The applicant submitted that the defendants had at no stage pleaded that he had been guilty of an intentional abuse of process. The domestic courts reached this conclusion themselves although there was no evidence to support it. He was not afforded the opportunity to rebut the accusation since the charge against him only emerged with increasing gravity in the course of each hearing before the different courts. For that reason, he was not afforded the necessary time and facilities to defend himself and was denied the opportunity to call his own witnesses to rebut the charge against him. He pointed to the fact that the defendants had appeared for the first time in the hearing before the House of Lords. However the House of Lords prevented them from presenting their case against him. Moreover, he was obliged against his will to litigate on account of the decision of the House of Lords to refuse to grant him leave to withdraw his appeal, a decision which, he maintained, had not been supported by reasons. He contended that his own decision to abandon the appeal was prompted by the serious violation of his procedural rights which had occurred by that stage.
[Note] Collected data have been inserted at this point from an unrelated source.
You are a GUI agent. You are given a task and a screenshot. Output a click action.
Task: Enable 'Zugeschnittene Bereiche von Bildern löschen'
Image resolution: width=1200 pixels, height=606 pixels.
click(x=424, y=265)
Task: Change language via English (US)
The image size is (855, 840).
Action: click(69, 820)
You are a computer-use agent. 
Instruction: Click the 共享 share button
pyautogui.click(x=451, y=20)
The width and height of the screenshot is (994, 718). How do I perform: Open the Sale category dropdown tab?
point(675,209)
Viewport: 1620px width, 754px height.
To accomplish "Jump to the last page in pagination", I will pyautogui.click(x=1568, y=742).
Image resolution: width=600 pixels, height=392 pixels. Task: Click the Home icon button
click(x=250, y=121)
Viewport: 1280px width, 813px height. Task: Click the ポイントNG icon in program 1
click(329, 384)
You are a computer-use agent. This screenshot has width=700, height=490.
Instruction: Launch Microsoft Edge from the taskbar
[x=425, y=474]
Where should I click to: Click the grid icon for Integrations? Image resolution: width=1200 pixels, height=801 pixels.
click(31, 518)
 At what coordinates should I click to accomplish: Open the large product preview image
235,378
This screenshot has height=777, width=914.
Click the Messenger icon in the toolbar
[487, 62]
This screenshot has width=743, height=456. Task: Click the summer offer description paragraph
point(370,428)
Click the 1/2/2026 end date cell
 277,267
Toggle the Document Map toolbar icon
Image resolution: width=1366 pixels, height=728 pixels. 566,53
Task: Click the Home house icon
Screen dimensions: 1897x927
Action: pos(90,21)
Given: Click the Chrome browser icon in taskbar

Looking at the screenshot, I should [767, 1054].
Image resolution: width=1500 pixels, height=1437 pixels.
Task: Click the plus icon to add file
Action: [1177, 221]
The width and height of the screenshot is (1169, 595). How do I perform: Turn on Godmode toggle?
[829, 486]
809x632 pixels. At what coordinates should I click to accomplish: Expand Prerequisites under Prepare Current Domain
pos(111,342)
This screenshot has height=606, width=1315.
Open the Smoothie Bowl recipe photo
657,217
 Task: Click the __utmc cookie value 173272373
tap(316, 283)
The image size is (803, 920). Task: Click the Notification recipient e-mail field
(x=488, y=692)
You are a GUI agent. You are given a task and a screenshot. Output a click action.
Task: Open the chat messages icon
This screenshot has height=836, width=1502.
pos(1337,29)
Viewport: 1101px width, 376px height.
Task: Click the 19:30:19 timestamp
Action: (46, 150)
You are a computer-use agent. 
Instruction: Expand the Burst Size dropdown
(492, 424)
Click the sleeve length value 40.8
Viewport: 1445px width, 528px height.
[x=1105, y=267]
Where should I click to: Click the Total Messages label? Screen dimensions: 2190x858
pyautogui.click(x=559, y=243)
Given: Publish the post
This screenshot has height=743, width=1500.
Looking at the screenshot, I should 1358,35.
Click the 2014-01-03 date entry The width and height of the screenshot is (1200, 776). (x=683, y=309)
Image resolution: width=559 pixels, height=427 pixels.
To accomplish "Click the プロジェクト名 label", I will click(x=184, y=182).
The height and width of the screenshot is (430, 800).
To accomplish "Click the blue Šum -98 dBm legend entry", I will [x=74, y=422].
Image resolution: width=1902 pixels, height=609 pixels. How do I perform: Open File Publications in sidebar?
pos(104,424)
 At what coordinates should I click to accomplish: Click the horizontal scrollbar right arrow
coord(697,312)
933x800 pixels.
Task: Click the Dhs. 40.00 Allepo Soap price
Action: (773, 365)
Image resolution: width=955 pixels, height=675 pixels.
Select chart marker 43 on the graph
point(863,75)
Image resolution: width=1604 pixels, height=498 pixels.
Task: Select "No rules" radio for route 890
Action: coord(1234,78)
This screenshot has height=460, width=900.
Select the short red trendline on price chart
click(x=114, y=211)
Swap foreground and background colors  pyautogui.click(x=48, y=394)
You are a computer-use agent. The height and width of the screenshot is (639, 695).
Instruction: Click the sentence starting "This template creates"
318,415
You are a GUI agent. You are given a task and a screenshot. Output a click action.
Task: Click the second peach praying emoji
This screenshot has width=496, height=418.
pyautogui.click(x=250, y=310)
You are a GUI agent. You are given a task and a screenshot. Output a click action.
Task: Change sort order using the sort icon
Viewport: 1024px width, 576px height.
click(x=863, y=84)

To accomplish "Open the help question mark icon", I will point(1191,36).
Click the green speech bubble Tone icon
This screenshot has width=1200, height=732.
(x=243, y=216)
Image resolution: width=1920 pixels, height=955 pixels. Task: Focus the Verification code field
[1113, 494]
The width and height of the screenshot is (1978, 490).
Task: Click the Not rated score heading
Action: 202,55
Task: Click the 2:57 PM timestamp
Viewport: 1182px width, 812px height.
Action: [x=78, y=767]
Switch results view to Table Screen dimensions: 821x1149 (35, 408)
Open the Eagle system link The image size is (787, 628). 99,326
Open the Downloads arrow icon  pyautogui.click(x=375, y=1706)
The Court observes at the outset that the impugned proceedings never involved the determination of a “criminal charge” against the applicant, even having regard to the fact that that concept is to be interpreted as having an autonomous meaning in the context of the Convention and not on the basis of domestic law (see the Adolf v. Austria judgment of 26 March 1982, Series A, no. 49, p. 14, § 30). The Court is not persuaded by the applicant’s argument that he was penalised at the end of the proceedings by having to indemnify the defendants for the costs they incurred. It would observe that this was a natural outcome of his failure to convince the domestic courts at first instance and on appeal that his civil action against the defendants should not be struck out. The fact that costs were awarded against him cannot be construed in any way as a sanction of a criminal nature; less so the House of Lords’ decision to refuse the applicant leave to withdraw his appeal. Furthermore, even if there may be an element of public opprobrium attached to a finding that the applicant has committed an abuse of process, such a finding cannot be said in the circumstances of the instant case to amount to a determination of a criminal charge against him.
For the Court, the proceedings throughout involved the determination of the applicant’s civil right to take defamation proceedings against the defendants. His challenge to the defendant’s application to the court to have his defamation action struck out for want of prosecution was based on his own resolve to continue that action and to justify to the domestic courts his alleged inertia in not pursuing it. The fact that he found himself having to defend allegations in interlocutory proceedings in connection with the non-pursuit of his libel action does not detract from the fact that he remained the plaintiff to the principal libel action and that action formed the background against which the striking out proceedings took place.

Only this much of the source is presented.